Conditional for...in failing with utf-8, Spanish book translation

Mon Apr 21 02:51:12 EDT 2008

On Mon, 21 Apr 2008 08:33:47 +0200, Hunter wrote:

> I've narrowed the problem down to a simple test program. Check this out:
> 
> ---
> 
> # -*- coding: utf-8 -*-
> 
> acceptable = "abcdefghijklmnopqrstuvwxyzóíñú" # this line will work
> acceptable = "abcdefghijklmnopqrstuvwxyzóíñúá" # this line won't
> #wtf?
> 
> word = "¡A"
> word_key = ''.join([c for c in word.lower() if c in acceptable])
> print "word_key = " + word_key
> 
> ---
> 
> Any ideas?

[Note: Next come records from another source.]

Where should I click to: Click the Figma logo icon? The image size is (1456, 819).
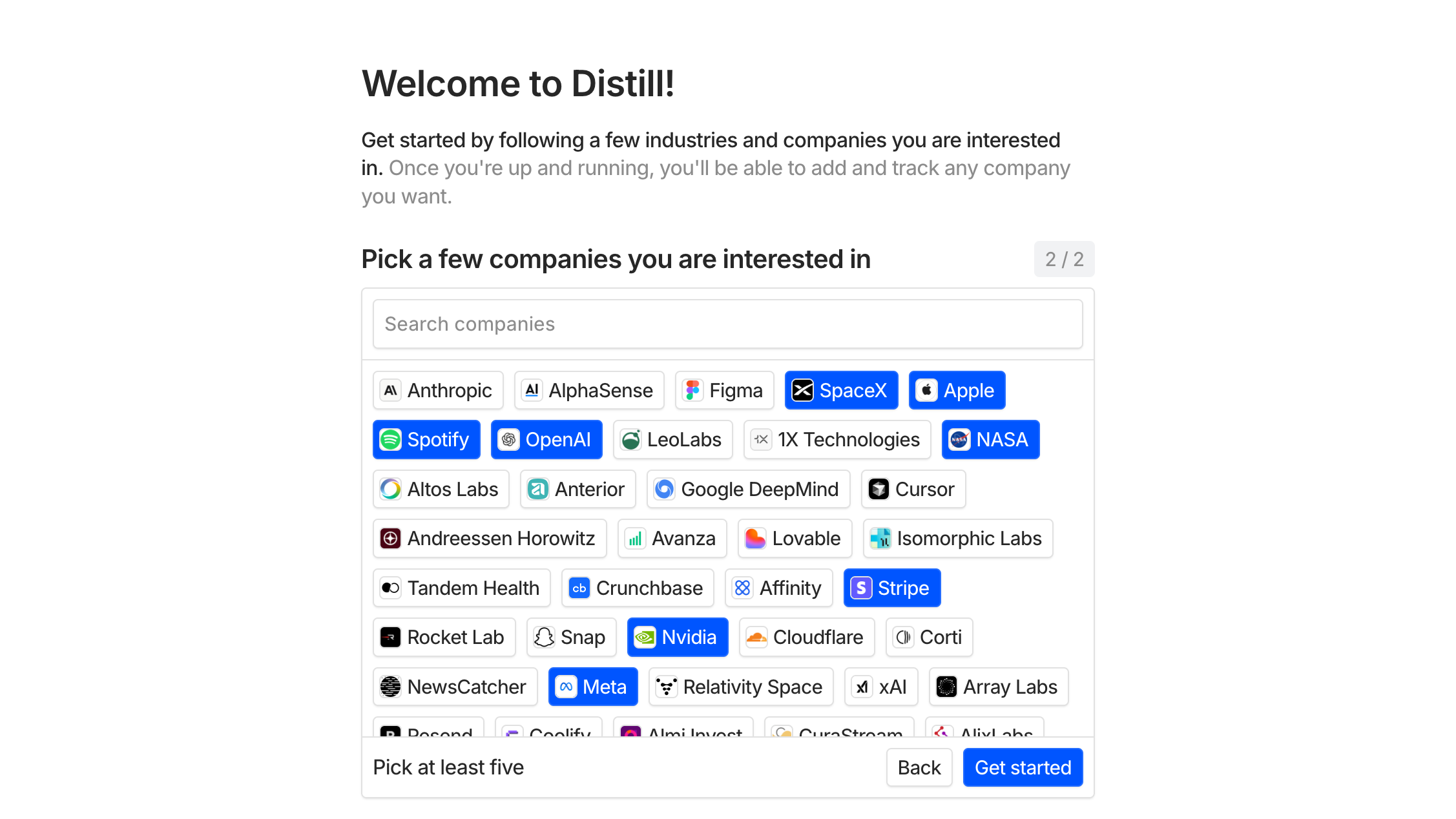(692, 390)
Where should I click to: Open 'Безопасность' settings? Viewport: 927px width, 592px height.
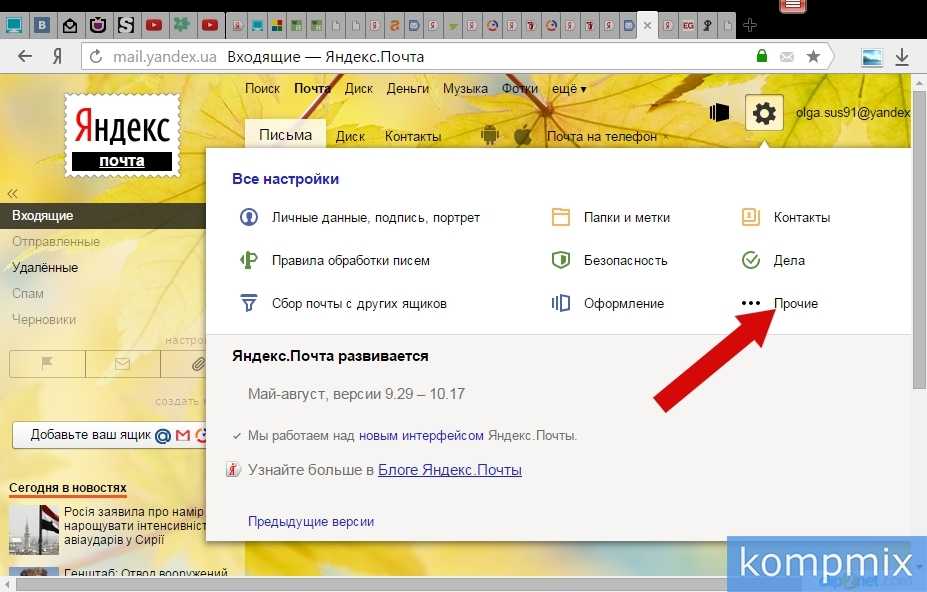(x=625, y=260)
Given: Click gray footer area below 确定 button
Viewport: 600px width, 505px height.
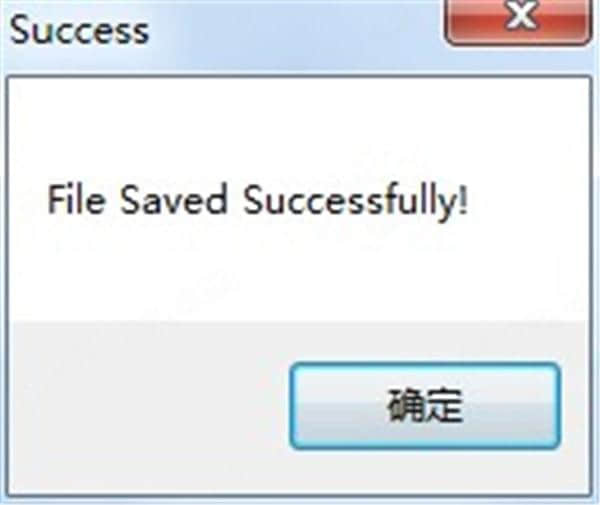Looking at the screenshot, I should [425, 471].
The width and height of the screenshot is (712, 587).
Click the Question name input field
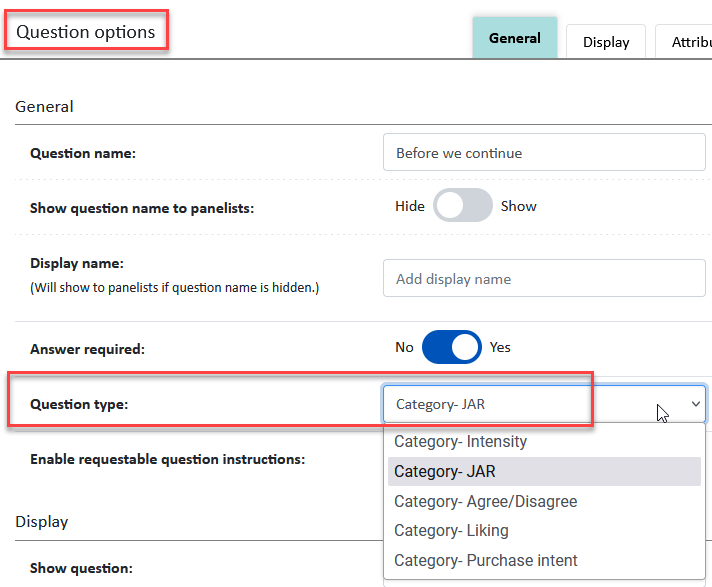(x=544, y=153)
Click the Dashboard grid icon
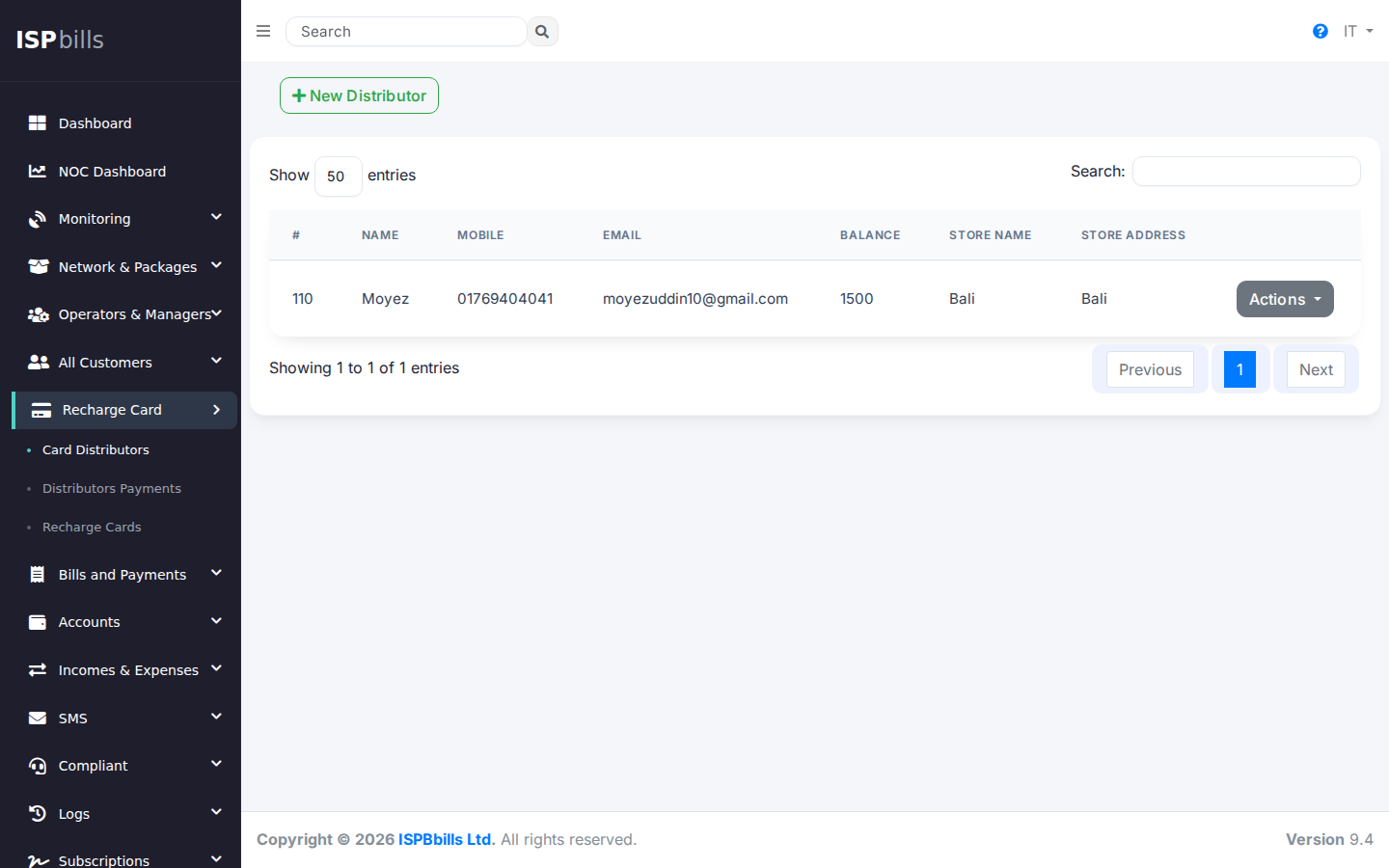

I'm really stumped!

You are not working with unicode but UTF-8 encoded characters.  That's
bytes and not letters/characters.  Your `word` for example contains three
bytes and not the two characters you think it contains:

In [43]: word = "¡A"

In [44]: len(word)
Out[44]: 3

In [45]: for c in word: print repr(c)
   ....:
'\xc2'
'\xa1'
'A'

So you are *not* testing if ¡ is in `acceptable` but the two byte values
that are the UTF-8 representation of that character.

Ciao,
	Marc 'BlackJack' Rintsch